Records from a dataset:
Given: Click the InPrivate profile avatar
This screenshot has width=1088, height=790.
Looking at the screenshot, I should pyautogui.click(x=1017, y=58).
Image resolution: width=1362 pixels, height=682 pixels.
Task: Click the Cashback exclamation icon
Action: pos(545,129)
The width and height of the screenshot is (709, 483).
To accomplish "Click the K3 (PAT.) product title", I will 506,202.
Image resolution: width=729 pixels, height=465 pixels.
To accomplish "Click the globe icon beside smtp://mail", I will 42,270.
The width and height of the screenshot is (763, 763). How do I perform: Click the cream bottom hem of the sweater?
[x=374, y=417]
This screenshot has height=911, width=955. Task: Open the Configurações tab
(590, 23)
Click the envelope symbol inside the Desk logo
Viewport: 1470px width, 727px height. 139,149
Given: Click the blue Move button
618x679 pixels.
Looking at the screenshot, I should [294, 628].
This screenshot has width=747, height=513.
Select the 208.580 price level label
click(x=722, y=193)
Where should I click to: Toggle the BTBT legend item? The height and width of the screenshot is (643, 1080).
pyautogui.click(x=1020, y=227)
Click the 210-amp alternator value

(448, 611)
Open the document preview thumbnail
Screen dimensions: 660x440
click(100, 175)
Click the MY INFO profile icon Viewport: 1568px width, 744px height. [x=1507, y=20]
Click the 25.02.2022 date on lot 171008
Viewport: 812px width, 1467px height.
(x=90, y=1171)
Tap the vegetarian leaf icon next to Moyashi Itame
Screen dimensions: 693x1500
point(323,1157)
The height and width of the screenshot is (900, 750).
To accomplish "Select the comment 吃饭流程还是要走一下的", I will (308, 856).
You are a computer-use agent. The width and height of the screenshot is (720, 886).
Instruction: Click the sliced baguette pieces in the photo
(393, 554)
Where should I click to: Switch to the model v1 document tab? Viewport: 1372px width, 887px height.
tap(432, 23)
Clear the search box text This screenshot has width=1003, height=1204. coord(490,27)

# Your assignment
Locate the lines above that hold the word "accomplish". Show every one of them.

# Solution to this exercise
To accomplish "Click the K3 (PAT.) product title", I will 506,202.
To accomplish "Click the globe icon beside smtp://mail", I will 42,270.
To accomplish "Select the comment 吃饭流程还是要走一下的", I will (308, 856).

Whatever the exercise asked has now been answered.